Stored data entries
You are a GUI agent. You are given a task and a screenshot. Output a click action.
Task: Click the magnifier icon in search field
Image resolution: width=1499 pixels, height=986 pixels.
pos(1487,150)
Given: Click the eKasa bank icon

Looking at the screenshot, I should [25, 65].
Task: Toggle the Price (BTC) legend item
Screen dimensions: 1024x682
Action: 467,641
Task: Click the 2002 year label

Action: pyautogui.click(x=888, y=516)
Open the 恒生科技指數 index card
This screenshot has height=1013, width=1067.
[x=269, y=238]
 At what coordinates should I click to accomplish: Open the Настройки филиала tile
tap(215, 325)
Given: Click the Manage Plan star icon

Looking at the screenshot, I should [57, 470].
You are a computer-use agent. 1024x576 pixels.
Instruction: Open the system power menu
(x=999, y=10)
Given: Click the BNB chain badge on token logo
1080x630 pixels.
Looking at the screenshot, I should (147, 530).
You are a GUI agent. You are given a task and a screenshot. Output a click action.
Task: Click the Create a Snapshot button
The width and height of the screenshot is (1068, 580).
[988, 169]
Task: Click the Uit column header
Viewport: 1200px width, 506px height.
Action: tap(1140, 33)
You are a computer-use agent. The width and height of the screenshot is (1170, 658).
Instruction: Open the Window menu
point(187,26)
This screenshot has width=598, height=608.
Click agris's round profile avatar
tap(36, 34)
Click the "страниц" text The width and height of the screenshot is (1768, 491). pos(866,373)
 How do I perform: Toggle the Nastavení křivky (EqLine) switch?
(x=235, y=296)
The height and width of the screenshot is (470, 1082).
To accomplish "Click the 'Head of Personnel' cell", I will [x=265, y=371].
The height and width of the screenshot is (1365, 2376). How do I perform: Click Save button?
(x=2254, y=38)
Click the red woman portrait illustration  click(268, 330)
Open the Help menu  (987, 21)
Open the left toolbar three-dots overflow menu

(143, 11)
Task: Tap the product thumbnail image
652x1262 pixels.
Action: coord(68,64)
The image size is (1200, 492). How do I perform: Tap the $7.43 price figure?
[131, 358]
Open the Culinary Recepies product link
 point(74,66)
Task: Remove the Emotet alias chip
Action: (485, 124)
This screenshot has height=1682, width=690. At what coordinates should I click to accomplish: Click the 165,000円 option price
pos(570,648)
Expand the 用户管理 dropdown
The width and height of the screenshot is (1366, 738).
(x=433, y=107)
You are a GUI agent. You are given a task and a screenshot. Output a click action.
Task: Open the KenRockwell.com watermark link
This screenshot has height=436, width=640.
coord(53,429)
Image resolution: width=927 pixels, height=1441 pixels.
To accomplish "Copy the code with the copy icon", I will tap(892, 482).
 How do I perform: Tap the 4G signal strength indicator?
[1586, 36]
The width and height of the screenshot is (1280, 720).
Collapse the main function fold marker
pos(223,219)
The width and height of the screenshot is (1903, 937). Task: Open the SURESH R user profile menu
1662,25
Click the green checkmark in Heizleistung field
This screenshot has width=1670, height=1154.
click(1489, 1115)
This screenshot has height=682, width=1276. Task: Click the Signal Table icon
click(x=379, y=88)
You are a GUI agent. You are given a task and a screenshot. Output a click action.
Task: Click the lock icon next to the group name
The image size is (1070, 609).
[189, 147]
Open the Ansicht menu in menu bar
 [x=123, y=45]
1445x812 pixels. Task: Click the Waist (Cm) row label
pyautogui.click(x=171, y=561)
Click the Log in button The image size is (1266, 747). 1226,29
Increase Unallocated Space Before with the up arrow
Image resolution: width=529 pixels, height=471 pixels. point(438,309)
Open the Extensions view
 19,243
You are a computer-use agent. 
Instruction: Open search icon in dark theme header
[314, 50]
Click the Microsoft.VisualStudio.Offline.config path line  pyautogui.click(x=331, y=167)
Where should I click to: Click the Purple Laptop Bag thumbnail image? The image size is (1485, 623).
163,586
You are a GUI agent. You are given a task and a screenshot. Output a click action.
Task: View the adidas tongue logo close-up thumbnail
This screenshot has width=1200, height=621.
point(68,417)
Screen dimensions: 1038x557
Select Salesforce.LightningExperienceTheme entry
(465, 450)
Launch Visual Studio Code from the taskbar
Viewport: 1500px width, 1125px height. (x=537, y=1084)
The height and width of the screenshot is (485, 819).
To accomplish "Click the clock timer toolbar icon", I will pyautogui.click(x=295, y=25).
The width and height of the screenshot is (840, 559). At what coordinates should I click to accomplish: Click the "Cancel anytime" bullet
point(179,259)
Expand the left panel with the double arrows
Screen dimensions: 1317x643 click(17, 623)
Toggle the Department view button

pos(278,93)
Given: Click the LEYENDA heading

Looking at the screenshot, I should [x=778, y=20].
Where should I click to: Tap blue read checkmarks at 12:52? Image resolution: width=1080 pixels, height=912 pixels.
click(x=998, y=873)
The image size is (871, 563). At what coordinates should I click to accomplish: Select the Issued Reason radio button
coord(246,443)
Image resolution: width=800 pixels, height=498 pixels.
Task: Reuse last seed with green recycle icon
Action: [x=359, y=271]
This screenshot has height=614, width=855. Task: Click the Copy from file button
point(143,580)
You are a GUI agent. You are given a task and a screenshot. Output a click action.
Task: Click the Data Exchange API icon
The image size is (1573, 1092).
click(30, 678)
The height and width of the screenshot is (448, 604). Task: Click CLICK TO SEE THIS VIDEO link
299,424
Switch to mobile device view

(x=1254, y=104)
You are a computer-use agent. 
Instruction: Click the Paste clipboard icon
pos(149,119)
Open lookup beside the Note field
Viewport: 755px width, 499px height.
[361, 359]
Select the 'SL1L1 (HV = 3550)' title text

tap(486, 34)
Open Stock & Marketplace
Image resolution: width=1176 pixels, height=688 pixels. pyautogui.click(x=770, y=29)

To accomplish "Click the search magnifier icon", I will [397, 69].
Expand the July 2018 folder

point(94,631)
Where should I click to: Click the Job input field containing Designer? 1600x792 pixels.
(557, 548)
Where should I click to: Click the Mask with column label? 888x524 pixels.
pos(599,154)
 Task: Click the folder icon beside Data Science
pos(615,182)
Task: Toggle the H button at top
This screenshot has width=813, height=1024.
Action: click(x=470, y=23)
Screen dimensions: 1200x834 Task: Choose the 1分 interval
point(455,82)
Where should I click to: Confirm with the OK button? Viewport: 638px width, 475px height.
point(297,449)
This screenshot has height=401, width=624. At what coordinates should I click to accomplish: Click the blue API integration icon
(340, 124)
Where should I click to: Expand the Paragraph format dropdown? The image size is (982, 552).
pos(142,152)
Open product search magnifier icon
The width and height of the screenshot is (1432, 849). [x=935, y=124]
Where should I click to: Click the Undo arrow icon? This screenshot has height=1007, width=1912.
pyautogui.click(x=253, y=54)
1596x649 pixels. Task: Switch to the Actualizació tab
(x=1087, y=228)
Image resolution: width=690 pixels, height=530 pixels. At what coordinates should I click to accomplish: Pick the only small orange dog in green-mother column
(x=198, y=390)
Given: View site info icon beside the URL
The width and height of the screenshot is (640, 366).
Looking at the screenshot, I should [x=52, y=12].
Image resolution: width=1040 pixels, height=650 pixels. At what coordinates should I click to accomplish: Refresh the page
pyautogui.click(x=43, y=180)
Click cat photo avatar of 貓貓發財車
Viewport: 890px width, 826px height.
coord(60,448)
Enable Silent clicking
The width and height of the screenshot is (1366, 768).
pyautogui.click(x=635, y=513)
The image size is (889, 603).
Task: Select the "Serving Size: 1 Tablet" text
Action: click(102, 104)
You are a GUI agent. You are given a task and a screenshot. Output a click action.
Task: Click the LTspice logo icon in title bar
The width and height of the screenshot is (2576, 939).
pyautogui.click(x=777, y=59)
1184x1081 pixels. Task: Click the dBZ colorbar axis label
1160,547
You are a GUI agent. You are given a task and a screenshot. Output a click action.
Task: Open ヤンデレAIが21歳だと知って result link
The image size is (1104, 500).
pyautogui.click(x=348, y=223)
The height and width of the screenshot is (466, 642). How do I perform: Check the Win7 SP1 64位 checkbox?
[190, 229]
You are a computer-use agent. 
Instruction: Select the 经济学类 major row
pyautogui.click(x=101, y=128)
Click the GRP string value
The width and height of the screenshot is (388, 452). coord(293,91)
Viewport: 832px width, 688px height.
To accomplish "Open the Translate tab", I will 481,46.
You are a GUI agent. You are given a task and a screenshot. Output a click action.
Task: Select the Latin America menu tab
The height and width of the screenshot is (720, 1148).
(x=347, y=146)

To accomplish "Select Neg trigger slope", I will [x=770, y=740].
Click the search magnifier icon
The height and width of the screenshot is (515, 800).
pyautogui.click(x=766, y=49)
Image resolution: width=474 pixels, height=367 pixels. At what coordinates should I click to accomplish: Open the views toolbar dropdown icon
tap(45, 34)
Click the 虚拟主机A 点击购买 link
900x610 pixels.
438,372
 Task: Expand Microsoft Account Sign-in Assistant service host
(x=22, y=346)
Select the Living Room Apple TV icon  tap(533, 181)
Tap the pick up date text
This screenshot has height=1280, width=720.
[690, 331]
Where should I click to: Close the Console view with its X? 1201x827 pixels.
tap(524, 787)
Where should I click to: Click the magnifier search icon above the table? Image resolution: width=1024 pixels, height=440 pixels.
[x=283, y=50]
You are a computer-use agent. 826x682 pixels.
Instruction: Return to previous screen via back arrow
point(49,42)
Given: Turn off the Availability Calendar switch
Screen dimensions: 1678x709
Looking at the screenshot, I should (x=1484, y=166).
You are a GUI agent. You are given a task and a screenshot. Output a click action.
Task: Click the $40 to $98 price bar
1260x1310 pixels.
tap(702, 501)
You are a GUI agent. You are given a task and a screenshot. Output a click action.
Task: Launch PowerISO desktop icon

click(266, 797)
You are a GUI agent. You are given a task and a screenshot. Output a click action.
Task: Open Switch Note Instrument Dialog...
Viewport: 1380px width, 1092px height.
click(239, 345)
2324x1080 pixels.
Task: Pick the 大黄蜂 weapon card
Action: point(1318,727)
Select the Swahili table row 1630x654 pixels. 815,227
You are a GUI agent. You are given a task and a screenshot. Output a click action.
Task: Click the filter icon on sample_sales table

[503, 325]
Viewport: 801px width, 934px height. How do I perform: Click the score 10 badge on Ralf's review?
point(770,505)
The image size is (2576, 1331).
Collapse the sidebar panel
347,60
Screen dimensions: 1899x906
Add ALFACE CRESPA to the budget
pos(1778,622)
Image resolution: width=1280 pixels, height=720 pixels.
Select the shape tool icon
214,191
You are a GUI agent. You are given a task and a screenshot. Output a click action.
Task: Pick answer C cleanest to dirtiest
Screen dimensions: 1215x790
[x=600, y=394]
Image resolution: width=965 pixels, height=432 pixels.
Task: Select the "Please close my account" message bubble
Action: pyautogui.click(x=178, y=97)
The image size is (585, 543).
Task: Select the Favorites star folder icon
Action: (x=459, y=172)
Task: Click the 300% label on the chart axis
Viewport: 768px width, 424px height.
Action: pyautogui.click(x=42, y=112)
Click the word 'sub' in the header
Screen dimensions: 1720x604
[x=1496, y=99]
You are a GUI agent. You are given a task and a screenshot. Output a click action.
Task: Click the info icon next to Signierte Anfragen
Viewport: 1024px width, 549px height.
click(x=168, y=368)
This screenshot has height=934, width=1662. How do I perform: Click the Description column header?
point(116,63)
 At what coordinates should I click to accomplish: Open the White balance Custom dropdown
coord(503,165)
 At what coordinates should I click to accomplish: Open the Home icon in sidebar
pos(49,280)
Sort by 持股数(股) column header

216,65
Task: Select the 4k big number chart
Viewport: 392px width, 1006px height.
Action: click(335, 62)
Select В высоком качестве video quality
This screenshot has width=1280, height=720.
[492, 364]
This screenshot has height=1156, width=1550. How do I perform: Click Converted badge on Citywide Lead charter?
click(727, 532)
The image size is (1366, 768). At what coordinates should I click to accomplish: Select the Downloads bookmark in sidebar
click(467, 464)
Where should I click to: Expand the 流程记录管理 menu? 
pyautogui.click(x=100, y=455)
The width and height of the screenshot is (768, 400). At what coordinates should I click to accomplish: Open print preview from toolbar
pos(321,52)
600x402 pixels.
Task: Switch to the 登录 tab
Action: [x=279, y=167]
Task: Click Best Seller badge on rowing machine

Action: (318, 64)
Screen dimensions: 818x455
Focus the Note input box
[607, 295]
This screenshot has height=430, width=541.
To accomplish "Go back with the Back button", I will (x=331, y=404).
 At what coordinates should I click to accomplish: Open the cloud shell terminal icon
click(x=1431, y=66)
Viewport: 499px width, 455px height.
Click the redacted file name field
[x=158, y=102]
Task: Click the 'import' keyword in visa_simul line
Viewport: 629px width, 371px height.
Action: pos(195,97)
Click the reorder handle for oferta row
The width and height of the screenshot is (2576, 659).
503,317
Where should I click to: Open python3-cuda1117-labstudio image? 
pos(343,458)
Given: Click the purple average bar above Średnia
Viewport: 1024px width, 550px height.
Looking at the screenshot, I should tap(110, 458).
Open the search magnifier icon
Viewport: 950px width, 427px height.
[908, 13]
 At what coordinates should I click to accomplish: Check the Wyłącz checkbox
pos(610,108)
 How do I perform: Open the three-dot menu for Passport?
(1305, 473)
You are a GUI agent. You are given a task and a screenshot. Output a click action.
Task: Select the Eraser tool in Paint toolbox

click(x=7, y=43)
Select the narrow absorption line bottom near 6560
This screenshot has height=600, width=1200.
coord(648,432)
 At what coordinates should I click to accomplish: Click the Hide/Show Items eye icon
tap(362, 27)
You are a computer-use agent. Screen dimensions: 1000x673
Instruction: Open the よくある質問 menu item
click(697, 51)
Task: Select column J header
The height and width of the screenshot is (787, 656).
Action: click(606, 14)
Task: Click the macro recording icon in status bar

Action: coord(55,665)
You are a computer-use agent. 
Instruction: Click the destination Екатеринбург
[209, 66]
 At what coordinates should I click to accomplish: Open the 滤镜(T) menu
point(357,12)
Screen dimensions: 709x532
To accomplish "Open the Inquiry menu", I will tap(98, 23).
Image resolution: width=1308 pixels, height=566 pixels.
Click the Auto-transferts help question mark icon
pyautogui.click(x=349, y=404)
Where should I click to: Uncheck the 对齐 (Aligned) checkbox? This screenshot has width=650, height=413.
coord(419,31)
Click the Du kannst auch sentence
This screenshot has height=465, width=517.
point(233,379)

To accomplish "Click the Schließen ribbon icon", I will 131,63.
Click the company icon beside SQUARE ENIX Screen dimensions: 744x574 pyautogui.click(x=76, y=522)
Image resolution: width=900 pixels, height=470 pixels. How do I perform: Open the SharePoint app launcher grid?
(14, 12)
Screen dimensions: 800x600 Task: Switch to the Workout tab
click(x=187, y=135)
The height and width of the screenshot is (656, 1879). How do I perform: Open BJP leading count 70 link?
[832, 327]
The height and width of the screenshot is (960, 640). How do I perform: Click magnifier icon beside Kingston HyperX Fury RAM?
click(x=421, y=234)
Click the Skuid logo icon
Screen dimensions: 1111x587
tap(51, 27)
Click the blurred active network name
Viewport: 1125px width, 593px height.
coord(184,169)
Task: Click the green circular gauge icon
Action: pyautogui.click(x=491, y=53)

→ Task directions: Exactly how many lines of the data include the word "info"? Reply with that number only.

→ Output: 2